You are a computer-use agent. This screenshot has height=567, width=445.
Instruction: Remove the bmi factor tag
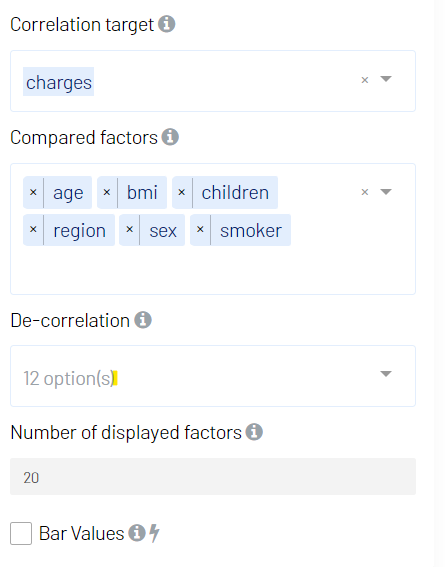[x=107, y=192]
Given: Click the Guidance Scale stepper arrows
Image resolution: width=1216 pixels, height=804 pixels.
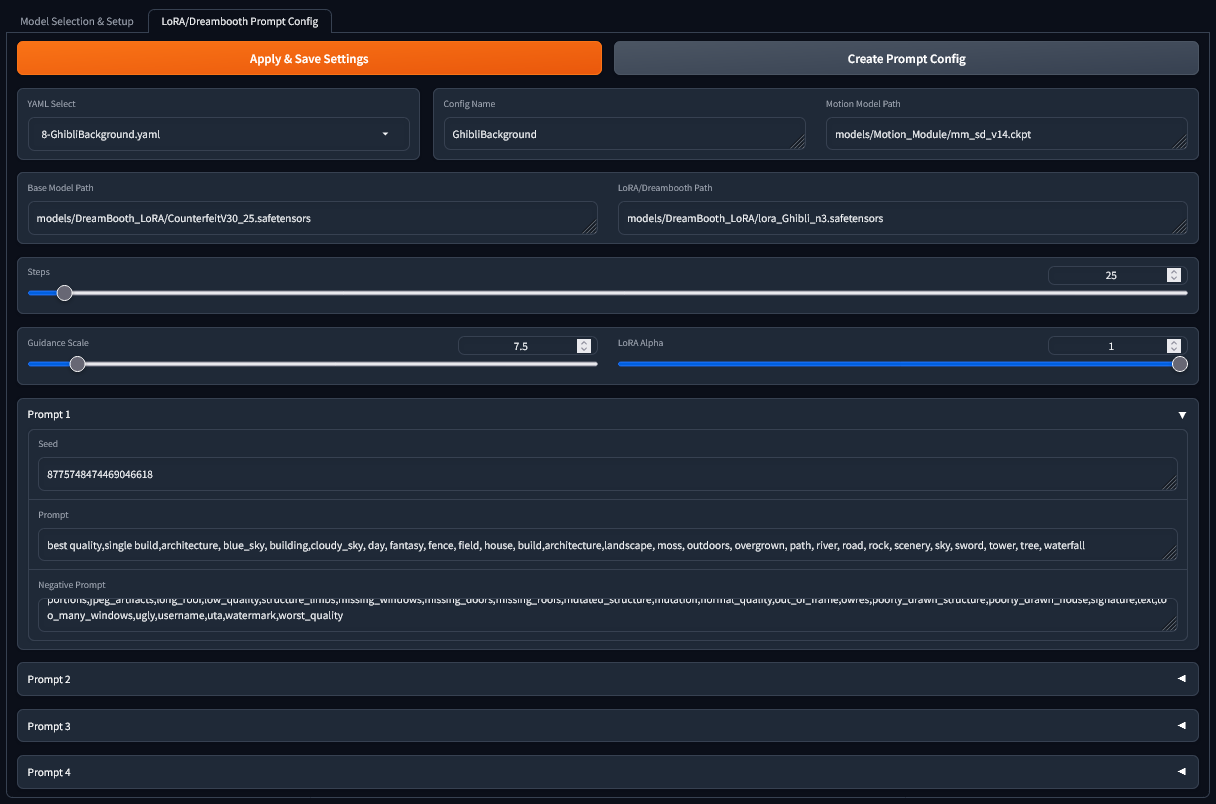Looking at the screenshot, I should (584, 346).
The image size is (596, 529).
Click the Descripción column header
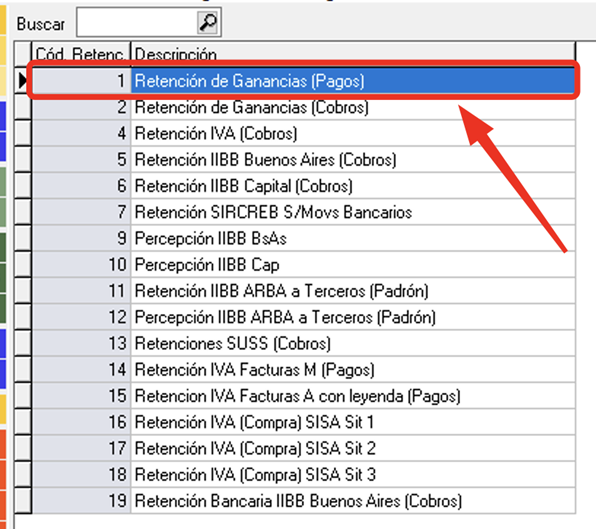pyautogui.click(x=353, y=54)
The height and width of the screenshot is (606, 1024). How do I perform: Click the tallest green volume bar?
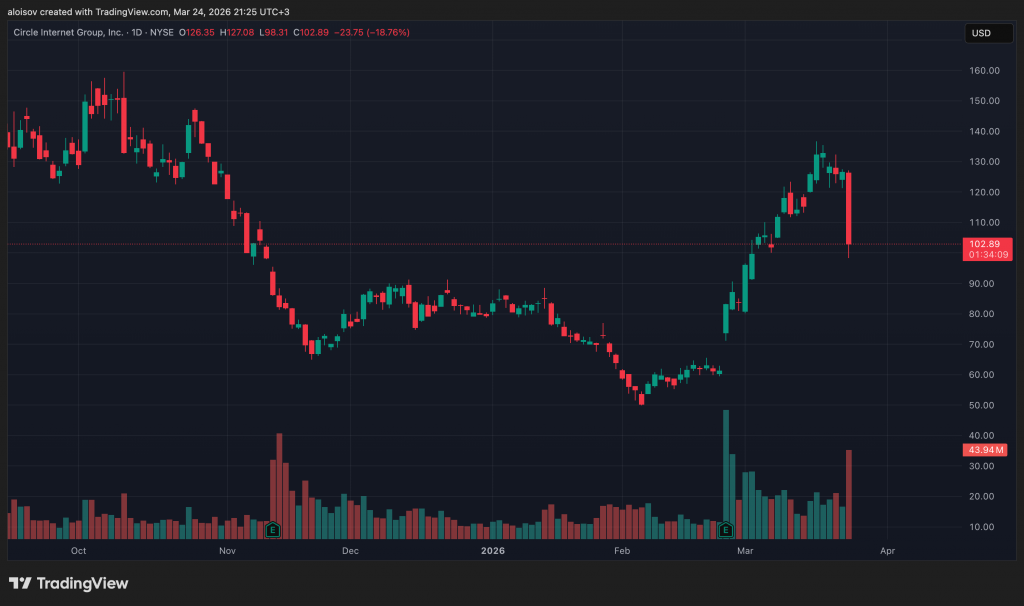coord(726,470)
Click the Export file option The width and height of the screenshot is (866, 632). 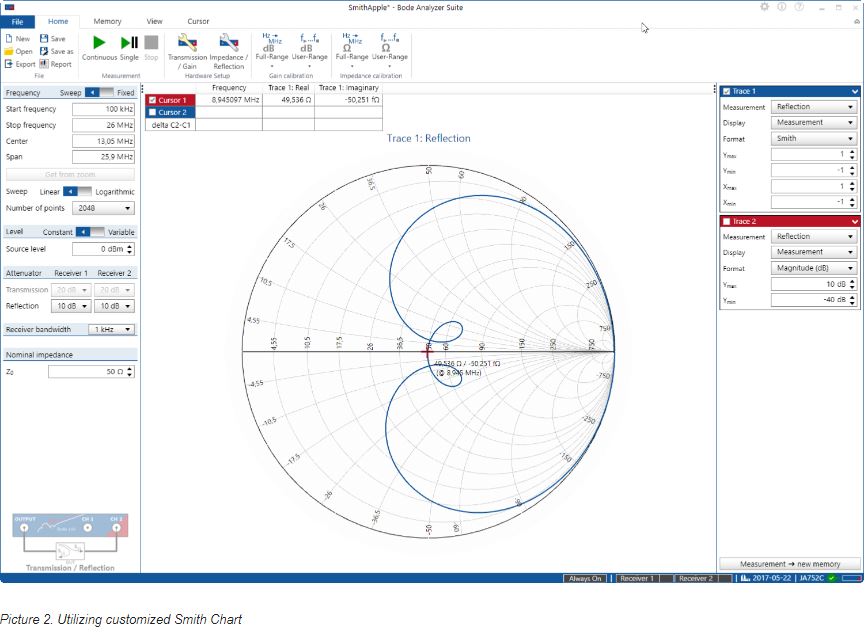click(x=22, y=63)
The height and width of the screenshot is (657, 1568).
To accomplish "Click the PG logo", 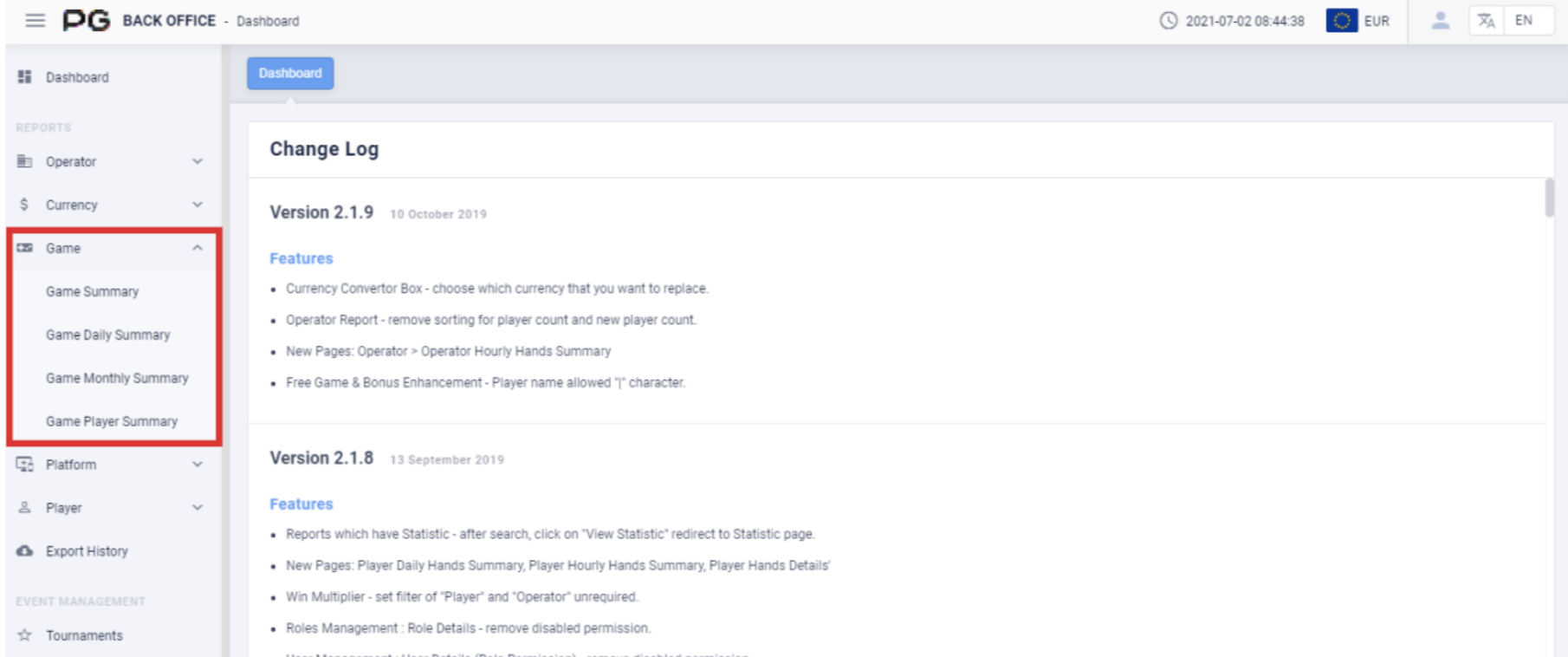I will pyautogui.click(x=87, y=20).
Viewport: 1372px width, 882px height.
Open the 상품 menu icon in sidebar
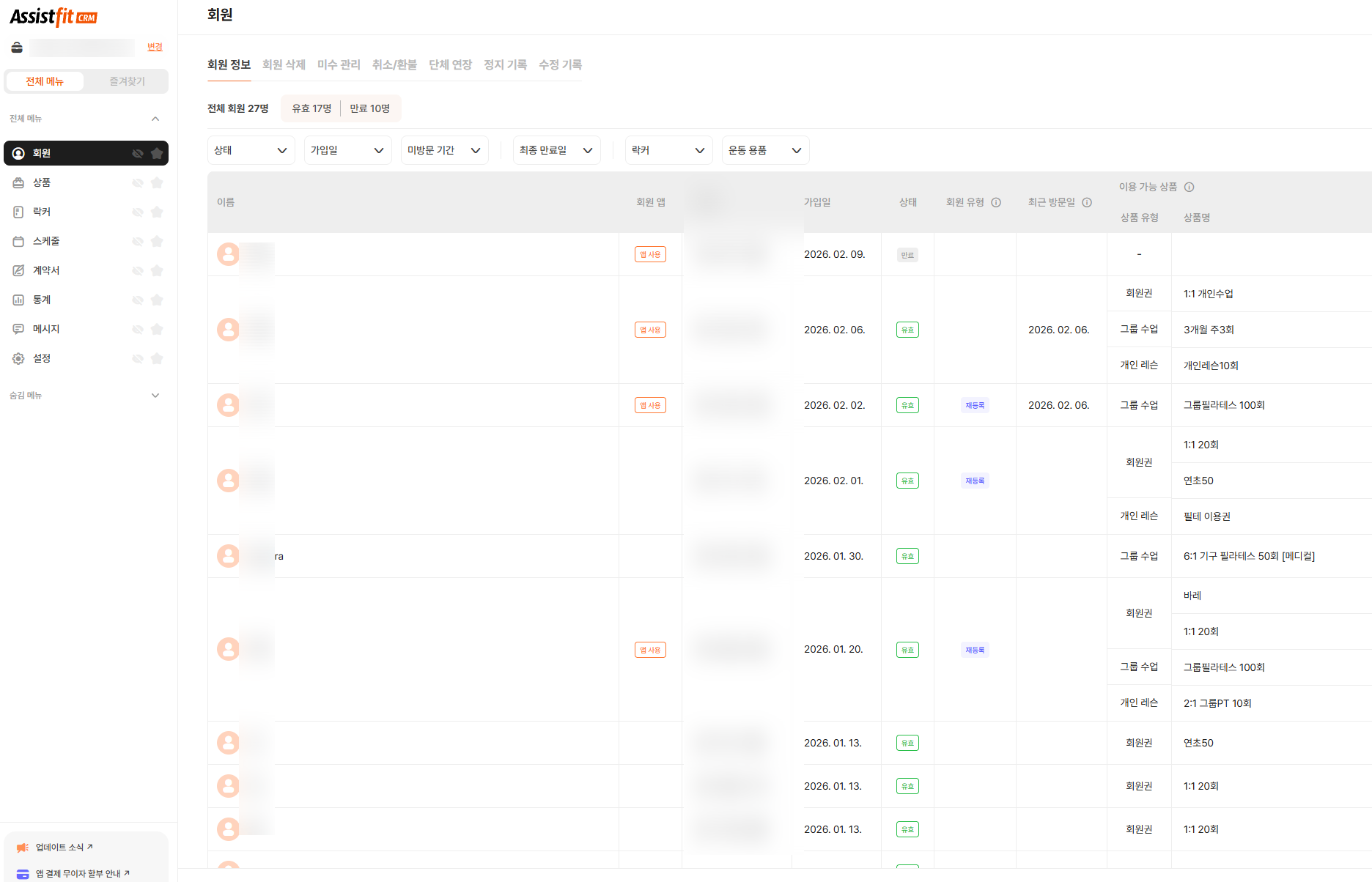18,182
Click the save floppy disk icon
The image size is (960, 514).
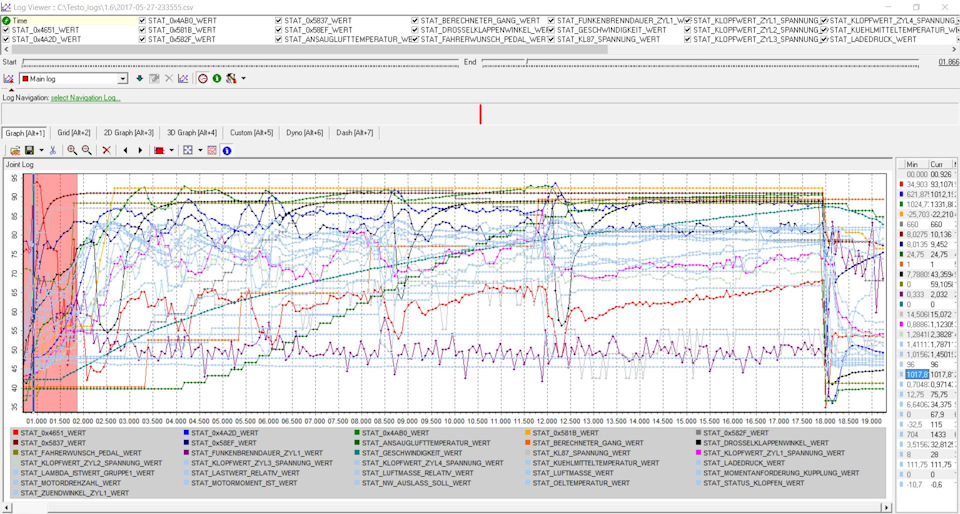30,150
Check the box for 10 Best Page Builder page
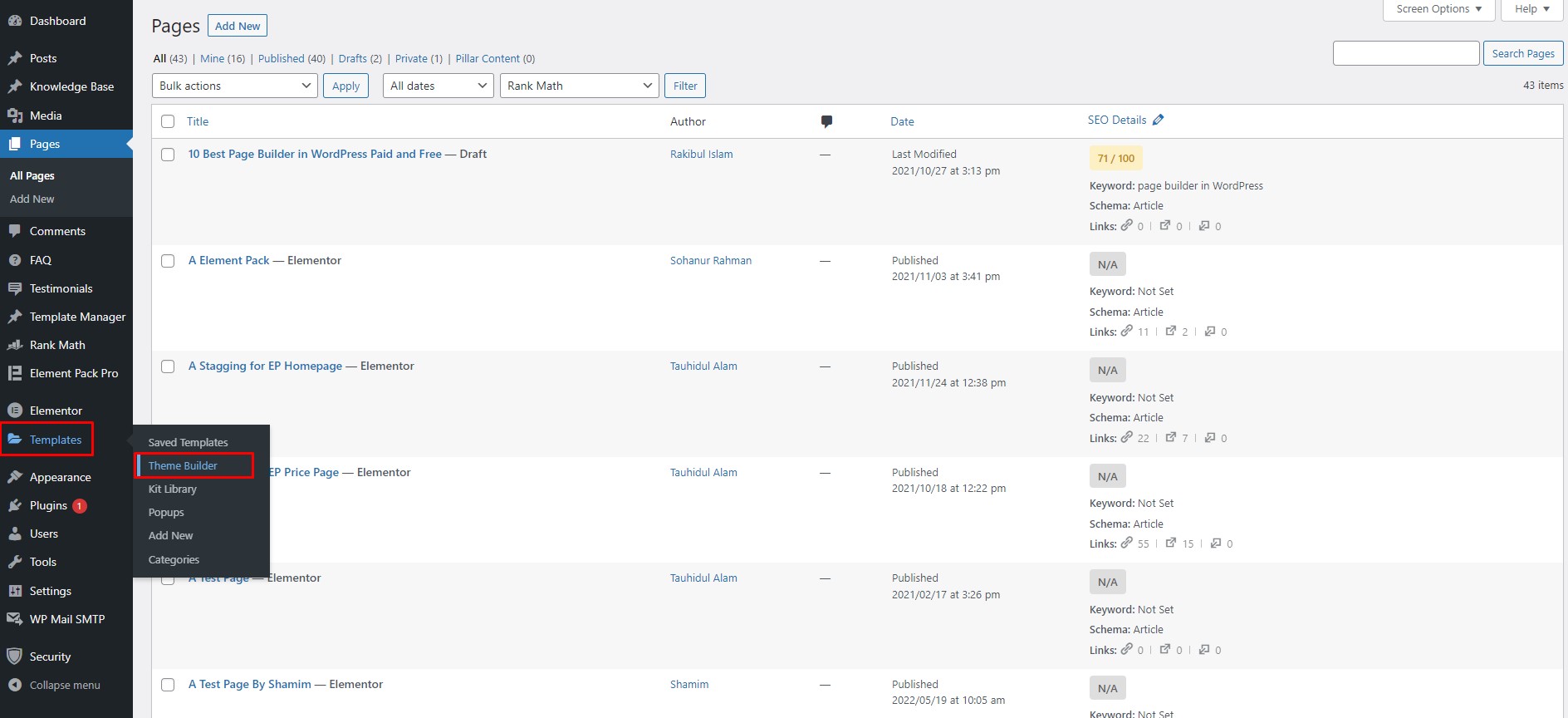1568x718 pixels. 168,155
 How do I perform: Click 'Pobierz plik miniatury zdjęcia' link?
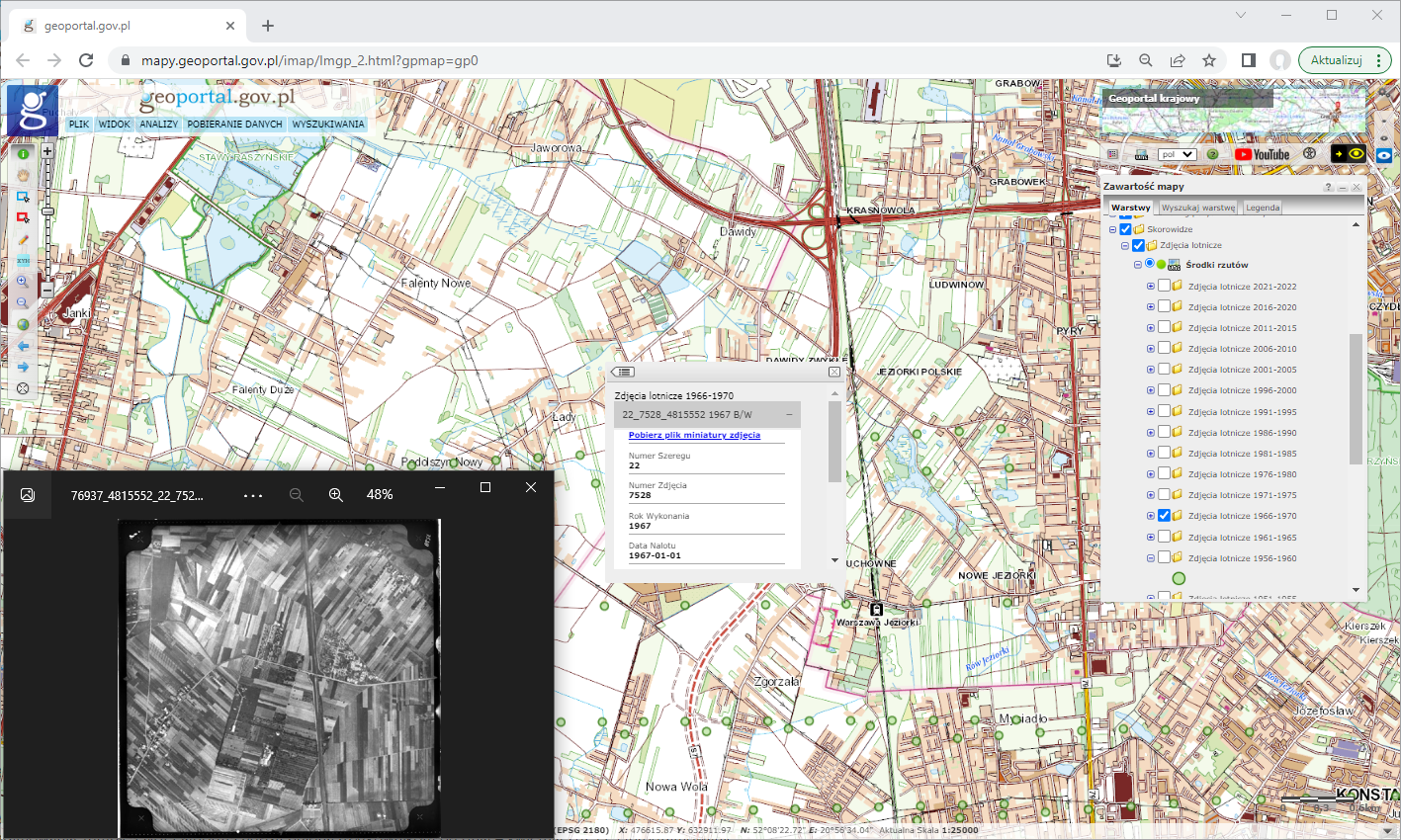694,435
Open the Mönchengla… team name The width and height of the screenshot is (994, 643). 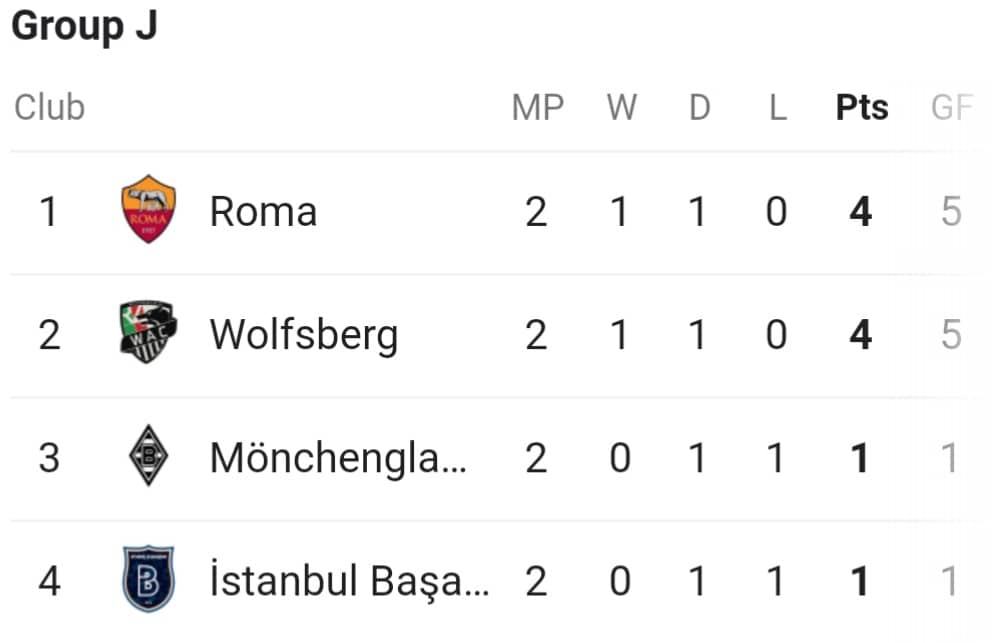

• **Exercise objective**: Set down nothing but the lines from the one containing "The image size is (960, 514)." to the final line above, both included, with every picture left out.

• **Result**:
The image size is (960, 514).
30,150
Check the box for 10 Best Page Builder page
1568x718 pixels. 168,155
 How do I perform: Click 'Pobierz plik miniatury zdjęcia' link?
694,435
Open the Mönchengla… team name The width and height of the screenshot is (994, 643). 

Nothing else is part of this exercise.